[Dataset entries]
* * *

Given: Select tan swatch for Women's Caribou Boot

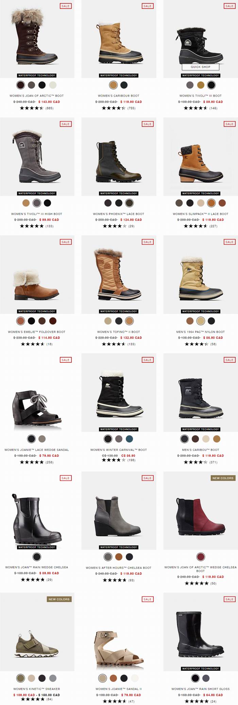Looking at the screenshot, I should [113, 85].
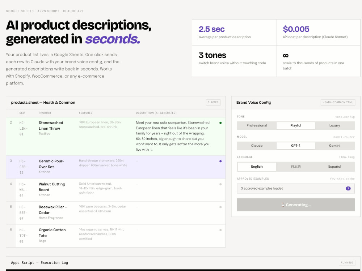Set language to 日本語

point(296,167)
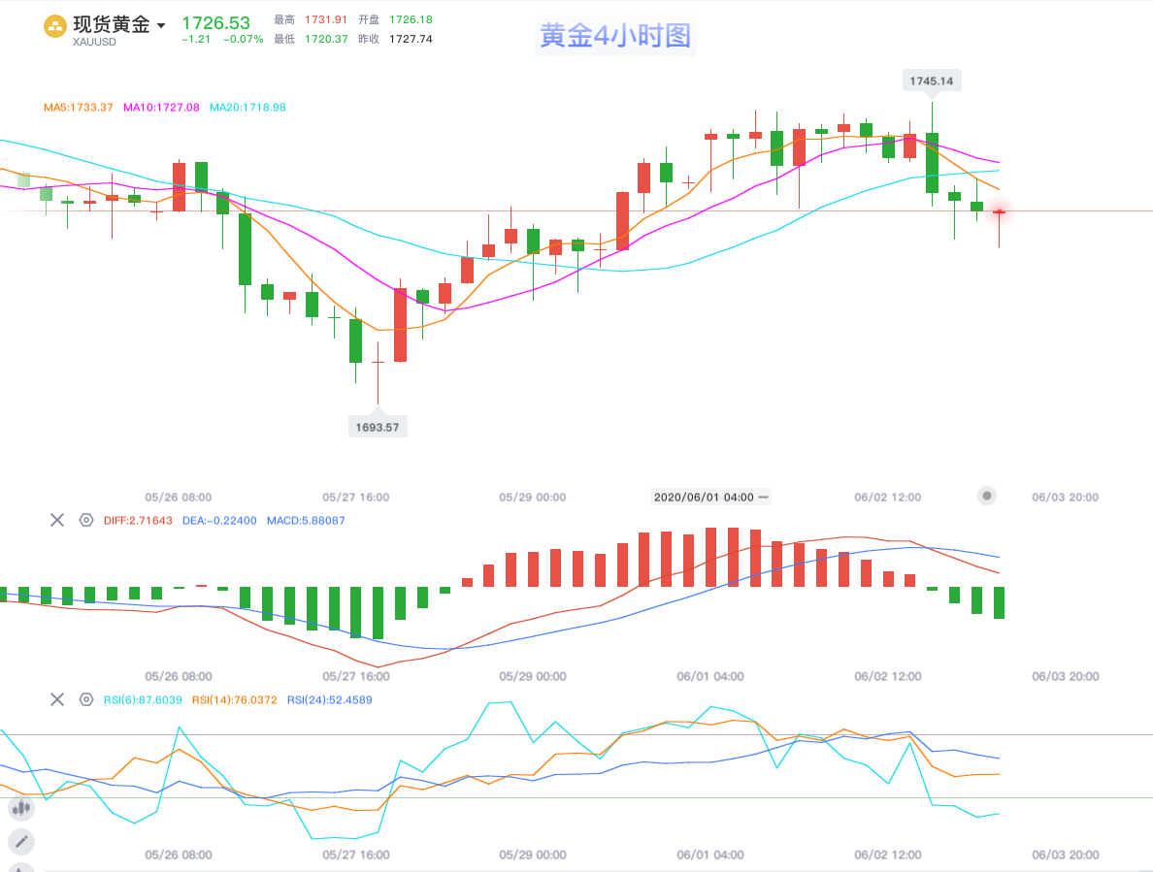The width and height of the screenshot is (1153, 872).
Task: Click the MA5:1733.37 moving average label
Action: [x=78, y=108]
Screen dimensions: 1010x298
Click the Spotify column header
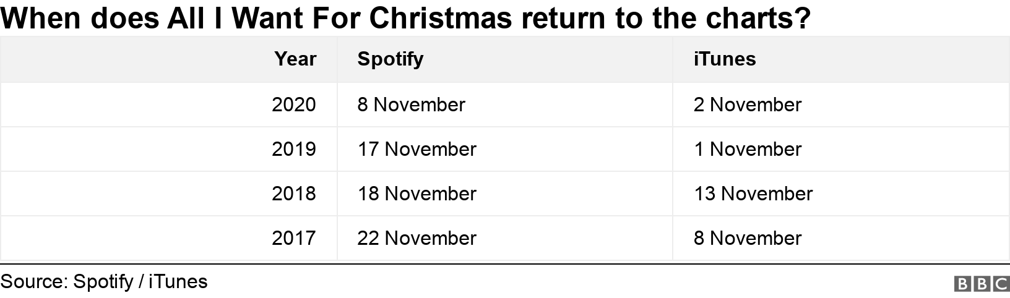click(391, 59)
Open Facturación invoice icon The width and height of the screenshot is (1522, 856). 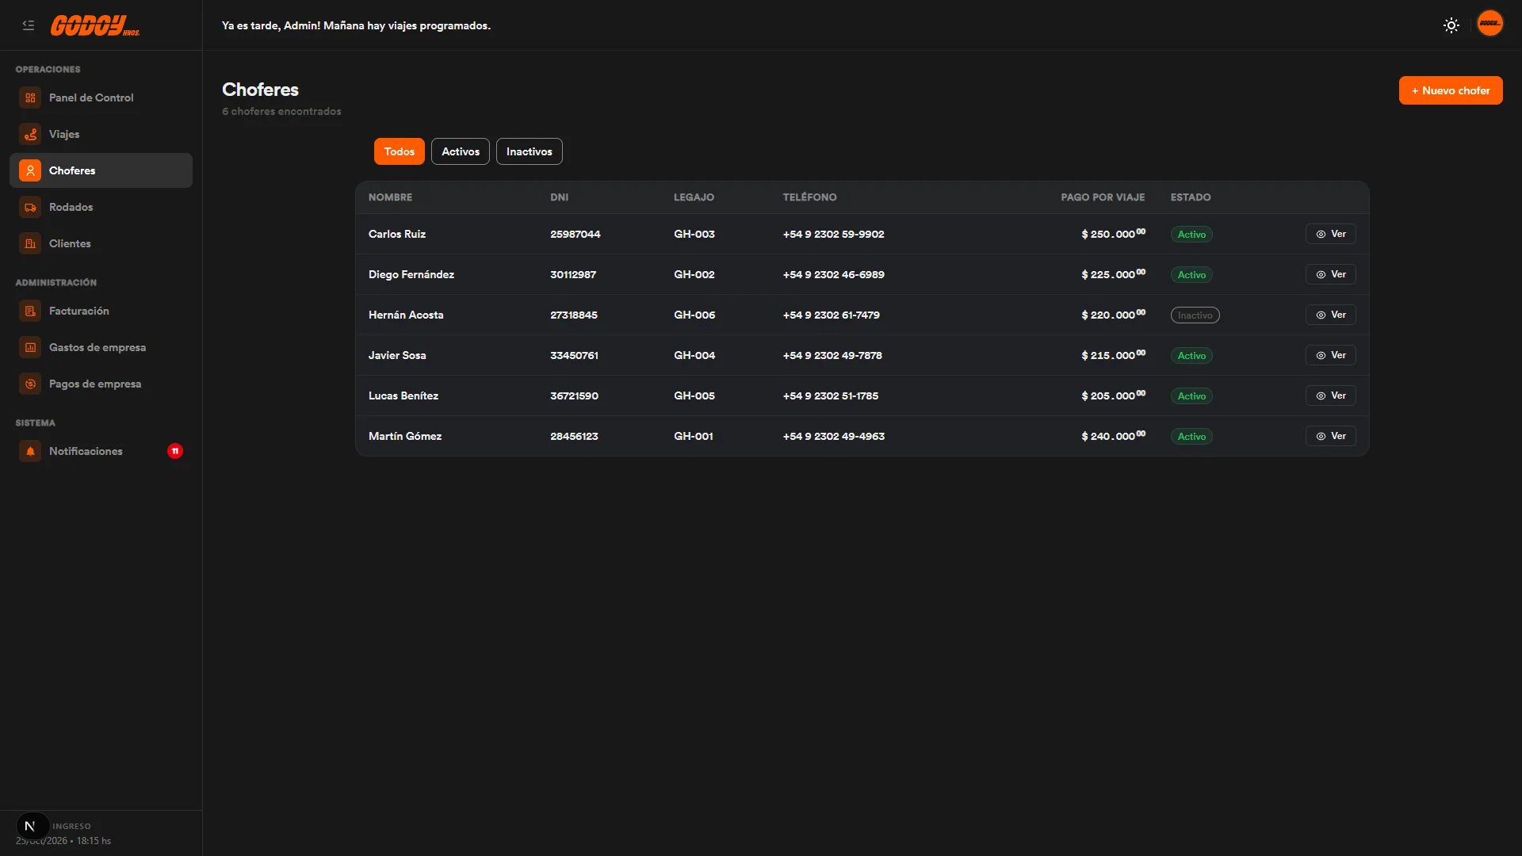(30, 311)
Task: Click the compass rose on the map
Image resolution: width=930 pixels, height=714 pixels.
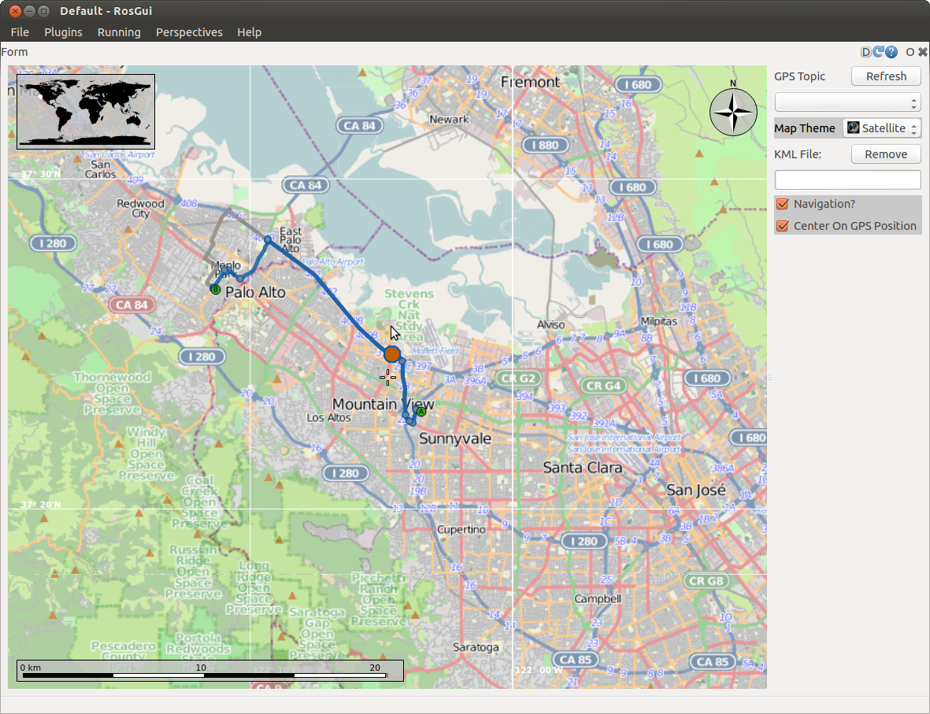Action: (x=733, y=111)
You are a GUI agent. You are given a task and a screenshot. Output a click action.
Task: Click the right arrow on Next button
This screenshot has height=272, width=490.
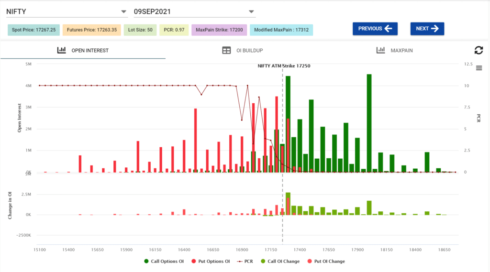point(434,29)
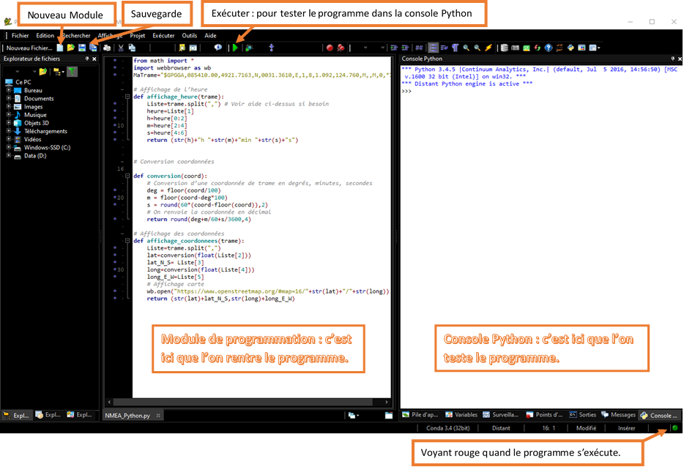
Task: Click the scissors Cut icon
Action: tap(122, 48)
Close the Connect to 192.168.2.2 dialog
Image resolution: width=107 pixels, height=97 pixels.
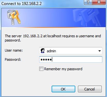99,2
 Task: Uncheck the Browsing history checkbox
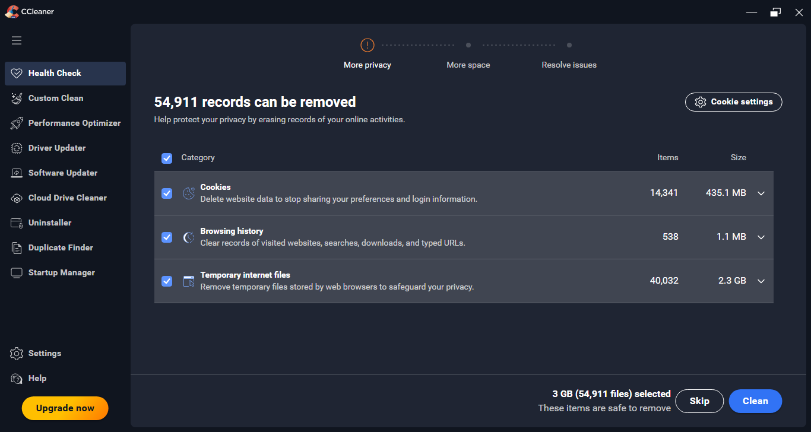tap(167, 237)
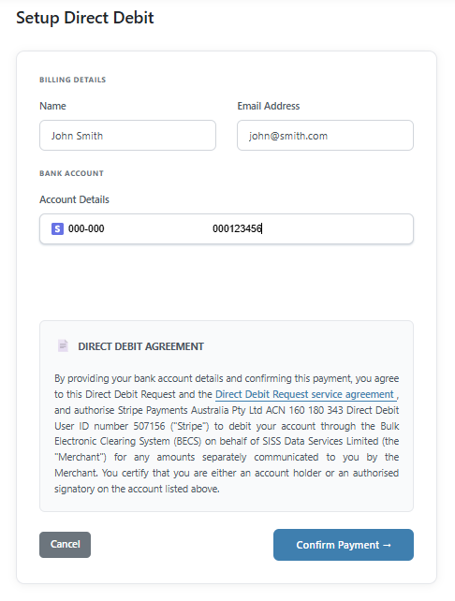
Task: Click the arrow inside the Confirm Payment button
Action: click(x=387, y=545)
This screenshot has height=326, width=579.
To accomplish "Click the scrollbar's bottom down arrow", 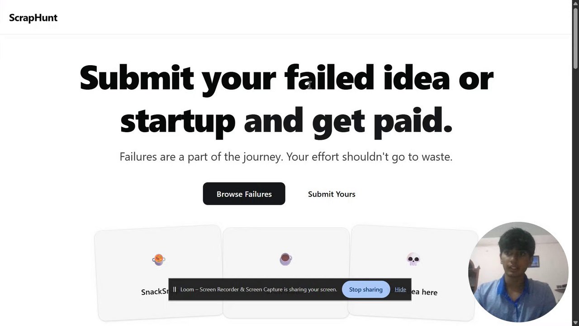I will click(575, 322).
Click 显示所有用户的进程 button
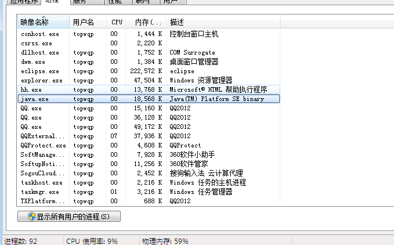Image resolution: width=394 pixels, height=245 pixels. (x=69, y=217)
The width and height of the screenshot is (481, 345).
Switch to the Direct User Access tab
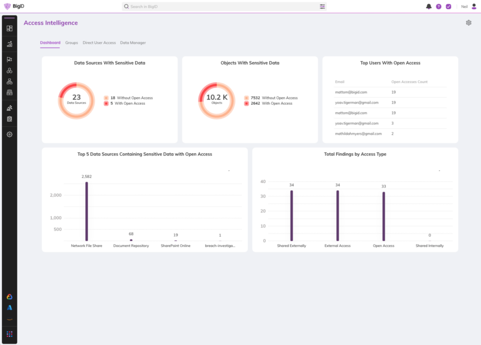(x=99, y=43)
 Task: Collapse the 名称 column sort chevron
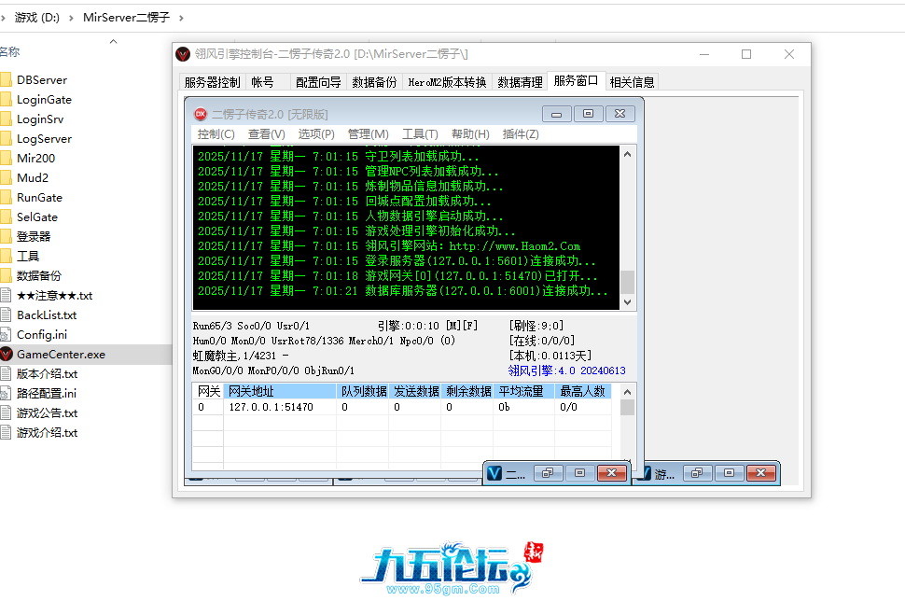114,41
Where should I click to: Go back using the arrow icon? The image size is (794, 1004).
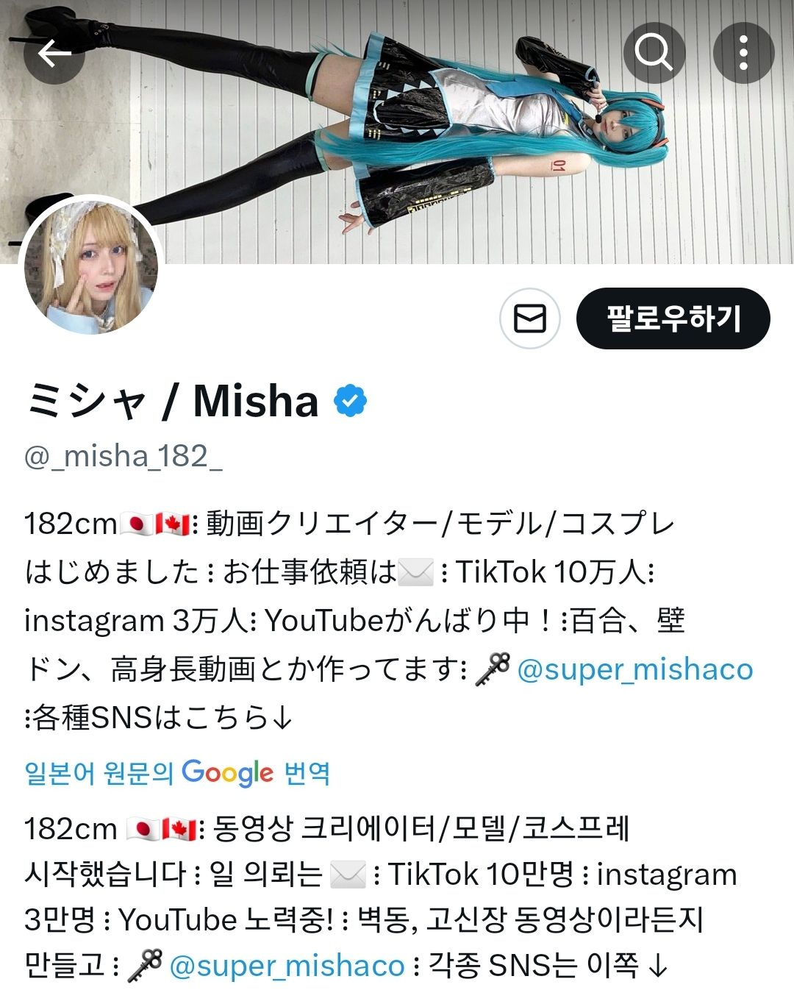[54, 53]
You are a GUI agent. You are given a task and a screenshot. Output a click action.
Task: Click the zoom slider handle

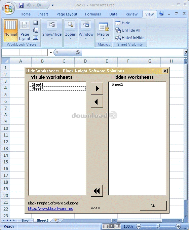pos(158,226)
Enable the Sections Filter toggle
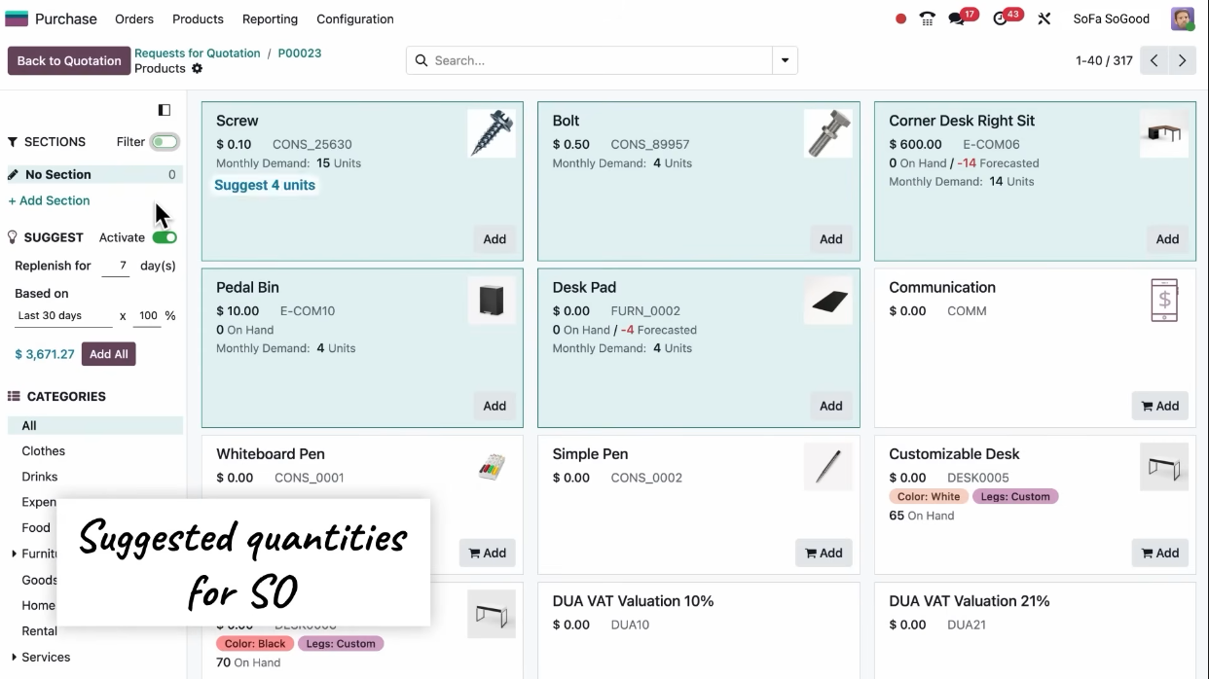Screen dimensions: 1209x679 165,142
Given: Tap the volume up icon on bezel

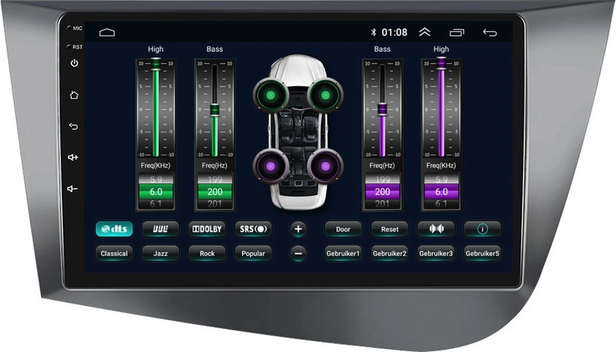Looking at the screenshot, I should click(x=73, y=157).
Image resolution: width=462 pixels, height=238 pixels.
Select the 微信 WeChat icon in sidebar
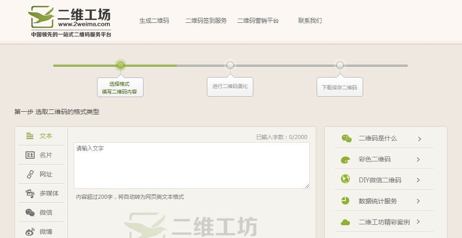(x=30, y=212)
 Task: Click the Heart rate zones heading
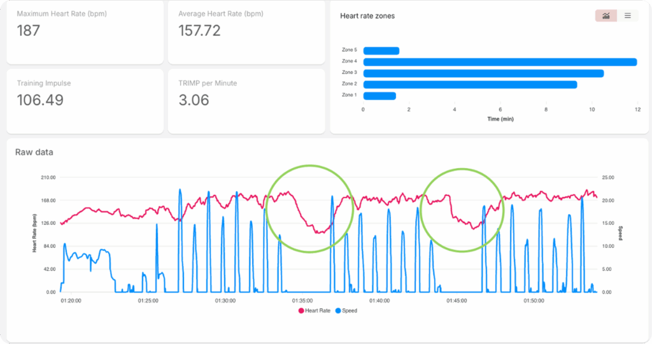(x=367, y=16)
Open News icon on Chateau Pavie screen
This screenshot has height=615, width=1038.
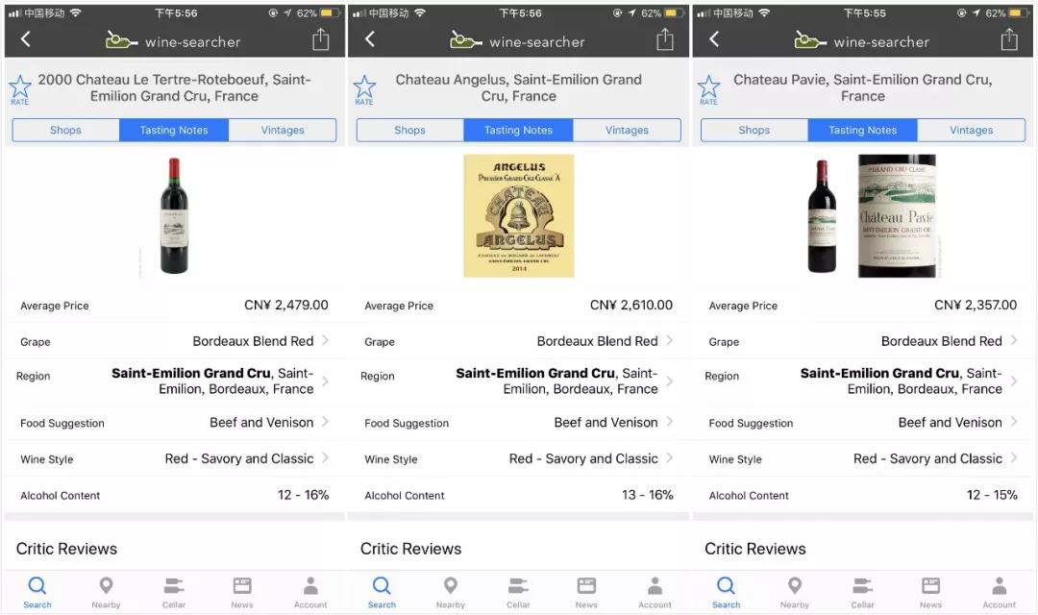click(x=930, y=591)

* * *

### About this exercise
Set out, exactly as given, the line that contains "Select the 微信 WeChat icon in sidebar" along with each line after it through the end of the records above; omit the pictures.

### Exercise result
Select the 微信 WeChat icon in sidebar
(x=30, y=212)
 Task: Click the Heart rate zones heading
(x=367, y=16)
Open News icon on Chateau Pavie screen
This screenshot has height=615, width=1038.
click(x=930, y=591)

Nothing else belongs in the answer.